Would Smeagol have killed Deagol if it was a coin or gold he found???


----------



## Greenwood (Apr 29, 2002)

Smeagol/Gollum is a character to be pitied. Smeagol was ensnared by an evil power, the Ring, that was far beyond his powers to resist. He almost reformed when he saw Frodo sleeping before they got to Cirith Ungol, but he was interrupted by Sam and the moment passed. In one of his letters, Tolkien called this the saddest moment in all of LOTR. Gollum is a fascinating literary character, but I wouldn't want to spend any time with a real Gollum -- he was a treacherous murderer. But, I still feel sorry for Smeagol.


----------



## Lantarion (Apr 29, 2002)

Here here, Greenwood! 
I also think that he is a wronged creature, who chanced upon the Ring in his unfortune. Before he found the Ring he was simply another inquisitive 'hobbit'. But when the lust and power of the Ring found its way into his heart, he did terrible things (eg. killed Déagol, stole things invisibly).
He is a woeful and sad character, who should not be hated but pitied in his misfortune. Of course, even without the Ring he was an evil thing -- but only after he had been under its influence for over a hundred years! 
Poor guy, gollum gollum.. 

Defend your hero, Yay!
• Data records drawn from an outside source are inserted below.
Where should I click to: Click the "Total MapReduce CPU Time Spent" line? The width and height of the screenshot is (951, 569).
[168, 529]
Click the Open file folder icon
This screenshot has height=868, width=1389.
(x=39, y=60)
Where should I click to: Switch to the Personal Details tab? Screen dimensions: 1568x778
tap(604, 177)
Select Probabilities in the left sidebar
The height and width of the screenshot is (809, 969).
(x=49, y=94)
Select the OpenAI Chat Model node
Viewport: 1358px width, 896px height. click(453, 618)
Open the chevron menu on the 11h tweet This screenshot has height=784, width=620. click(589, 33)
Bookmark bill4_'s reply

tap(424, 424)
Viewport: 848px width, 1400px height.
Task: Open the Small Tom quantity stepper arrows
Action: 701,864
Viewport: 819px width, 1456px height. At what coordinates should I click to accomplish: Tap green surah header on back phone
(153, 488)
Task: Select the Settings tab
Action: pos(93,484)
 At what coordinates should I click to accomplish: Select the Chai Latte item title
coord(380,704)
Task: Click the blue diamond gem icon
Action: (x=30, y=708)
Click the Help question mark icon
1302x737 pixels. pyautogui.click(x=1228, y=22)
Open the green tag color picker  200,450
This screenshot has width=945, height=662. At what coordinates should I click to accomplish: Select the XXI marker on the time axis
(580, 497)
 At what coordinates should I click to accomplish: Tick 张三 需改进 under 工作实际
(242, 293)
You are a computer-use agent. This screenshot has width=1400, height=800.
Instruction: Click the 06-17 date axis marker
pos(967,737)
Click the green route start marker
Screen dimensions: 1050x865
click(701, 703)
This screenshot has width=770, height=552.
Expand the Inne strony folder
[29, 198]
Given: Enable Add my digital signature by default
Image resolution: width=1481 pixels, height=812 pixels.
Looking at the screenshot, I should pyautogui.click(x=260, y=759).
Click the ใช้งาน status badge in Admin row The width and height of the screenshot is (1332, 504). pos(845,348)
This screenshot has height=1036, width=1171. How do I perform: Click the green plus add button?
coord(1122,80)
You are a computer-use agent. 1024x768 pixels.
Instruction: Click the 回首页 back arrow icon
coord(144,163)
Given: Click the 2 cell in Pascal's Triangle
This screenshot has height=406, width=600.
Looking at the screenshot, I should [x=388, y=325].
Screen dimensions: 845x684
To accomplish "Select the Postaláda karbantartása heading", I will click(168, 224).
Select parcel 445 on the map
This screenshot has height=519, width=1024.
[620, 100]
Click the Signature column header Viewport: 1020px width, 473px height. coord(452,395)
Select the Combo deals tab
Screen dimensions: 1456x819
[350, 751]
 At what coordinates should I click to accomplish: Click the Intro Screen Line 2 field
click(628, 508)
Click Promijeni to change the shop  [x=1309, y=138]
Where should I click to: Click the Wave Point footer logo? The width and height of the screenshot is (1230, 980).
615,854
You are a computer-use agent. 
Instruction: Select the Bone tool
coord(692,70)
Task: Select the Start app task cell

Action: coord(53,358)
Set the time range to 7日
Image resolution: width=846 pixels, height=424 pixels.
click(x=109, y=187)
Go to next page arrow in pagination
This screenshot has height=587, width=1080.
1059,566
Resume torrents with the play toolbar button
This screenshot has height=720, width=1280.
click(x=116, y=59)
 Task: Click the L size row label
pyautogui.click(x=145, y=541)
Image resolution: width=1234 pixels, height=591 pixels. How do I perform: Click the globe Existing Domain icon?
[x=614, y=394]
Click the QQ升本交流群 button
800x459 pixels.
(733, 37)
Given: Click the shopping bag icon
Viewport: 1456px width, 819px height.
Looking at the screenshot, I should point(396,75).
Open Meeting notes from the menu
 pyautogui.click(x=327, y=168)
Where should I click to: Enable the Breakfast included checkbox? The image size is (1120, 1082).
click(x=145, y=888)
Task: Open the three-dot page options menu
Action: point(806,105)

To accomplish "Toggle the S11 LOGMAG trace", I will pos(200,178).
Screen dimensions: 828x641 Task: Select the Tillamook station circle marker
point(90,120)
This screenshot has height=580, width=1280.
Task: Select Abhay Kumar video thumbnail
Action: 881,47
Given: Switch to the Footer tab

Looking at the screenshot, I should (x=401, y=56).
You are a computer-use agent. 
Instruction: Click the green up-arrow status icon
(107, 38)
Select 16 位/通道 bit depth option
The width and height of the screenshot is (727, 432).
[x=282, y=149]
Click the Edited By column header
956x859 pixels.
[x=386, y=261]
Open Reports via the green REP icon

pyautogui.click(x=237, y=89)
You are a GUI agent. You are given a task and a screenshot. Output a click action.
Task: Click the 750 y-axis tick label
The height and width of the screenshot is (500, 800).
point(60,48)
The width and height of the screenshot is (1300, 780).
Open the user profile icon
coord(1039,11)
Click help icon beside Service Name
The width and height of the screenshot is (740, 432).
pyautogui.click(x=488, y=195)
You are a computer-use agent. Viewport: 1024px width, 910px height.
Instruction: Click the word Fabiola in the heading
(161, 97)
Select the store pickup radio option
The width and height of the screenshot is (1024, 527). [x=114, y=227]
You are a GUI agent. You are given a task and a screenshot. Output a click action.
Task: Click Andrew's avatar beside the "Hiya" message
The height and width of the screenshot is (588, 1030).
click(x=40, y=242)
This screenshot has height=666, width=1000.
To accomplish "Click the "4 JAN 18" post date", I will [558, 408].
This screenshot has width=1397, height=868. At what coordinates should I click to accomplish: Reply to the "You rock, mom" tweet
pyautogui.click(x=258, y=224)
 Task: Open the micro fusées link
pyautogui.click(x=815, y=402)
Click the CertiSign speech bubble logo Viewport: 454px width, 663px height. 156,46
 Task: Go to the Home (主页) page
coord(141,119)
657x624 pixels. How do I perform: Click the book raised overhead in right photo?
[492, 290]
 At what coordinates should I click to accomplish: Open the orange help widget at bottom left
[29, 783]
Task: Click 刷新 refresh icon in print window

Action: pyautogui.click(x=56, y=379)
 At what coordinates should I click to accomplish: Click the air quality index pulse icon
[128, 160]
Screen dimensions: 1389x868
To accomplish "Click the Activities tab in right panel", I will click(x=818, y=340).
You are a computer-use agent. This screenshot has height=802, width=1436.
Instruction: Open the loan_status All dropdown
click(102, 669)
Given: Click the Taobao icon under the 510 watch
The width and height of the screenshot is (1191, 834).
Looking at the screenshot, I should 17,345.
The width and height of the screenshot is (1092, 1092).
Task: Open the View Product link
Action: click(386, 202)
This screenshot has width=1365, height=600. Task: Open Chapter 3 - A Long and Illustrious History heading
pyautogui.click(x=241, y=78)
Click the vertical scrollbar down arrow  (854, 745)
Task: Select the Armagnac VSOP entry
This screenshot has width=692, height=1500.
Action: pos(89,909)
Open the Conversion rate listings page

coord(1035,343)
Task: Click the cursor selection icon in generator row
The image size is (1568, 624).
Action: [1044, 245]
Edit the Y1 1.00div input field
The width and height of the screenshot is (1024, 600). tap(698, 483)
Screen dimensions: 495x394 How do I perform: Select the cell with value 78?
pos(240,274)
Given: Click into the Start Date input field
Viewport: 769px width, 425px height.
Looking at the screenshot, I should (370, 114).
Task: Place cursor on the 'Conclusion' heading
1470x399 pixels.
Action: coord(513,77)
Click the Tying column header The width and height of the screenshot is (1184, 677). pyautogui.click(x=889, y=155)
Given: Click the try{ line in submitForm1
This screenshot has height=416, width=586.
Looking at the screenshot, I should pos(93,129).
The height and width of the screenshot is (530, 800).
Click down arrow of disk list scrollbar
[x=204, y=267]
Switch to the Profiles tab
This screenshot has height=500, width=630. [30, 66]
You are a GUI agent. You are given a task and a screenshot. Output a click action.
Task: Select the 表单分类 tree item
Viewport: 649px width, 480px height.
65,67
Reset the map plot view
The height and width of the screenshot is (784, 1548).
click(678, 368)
Where are you?


----------



## Gamil Zirak (Apr 29, 2002)

So, you guys are saying that the ring has a power over you even if you've never worn it. I beg to differ. Let's look at the people who were suposedly "swayed" by the power of the ring without wearing it. They are Isuldur, Smeagol, and Boromir. The first and the last new what the ring was and wanted to use it themselves. Smegol did not know what the ring was and still he wanted it. Bilbo found the ring, but he wasn't even swayed to kill Gollum after he had it. I believe that the ring doesn't corrupt anyone that doesn't wear it. It's their own desires to have the ring that corrupt them. Both Isuldur and Boromir desired the ring, but they knew what it was prior to trying to get it. Smeagol did not know the powers of the ring before he killed Deagol. Smeagol was evil before he found the ring. The ring just magnified his evilness.


----------



## Lantarion (Apr 29, 2002)

Um, I don't think anybody has stated if the Ring had any effect without actually being worn.. 
And as for Sméagol not knowing the power of the Ring before he killed Déagol, I don't think he knew at all! He just felt powerful wearing it!


----------



## Merry (Apr 29, 2002)

> _Originally posted by Pontifex _
> *Um, I don't think anybody has stated if the Ring had any effect without actually being worn..
> *



Are you sure Pontifex, the power of this ring was fantastically strong and even being near it would make you desire it above all else?!

Remember that Bilbo found this ring in the complete blackness, the ring wanted this to happen and forced it's power upon Bilbo, just as it forced itself upon Smeagol. I think maybe Bilbo would have killed Smeagol if he never had hold of it first, luckily Bilbo never had to take it from anyone.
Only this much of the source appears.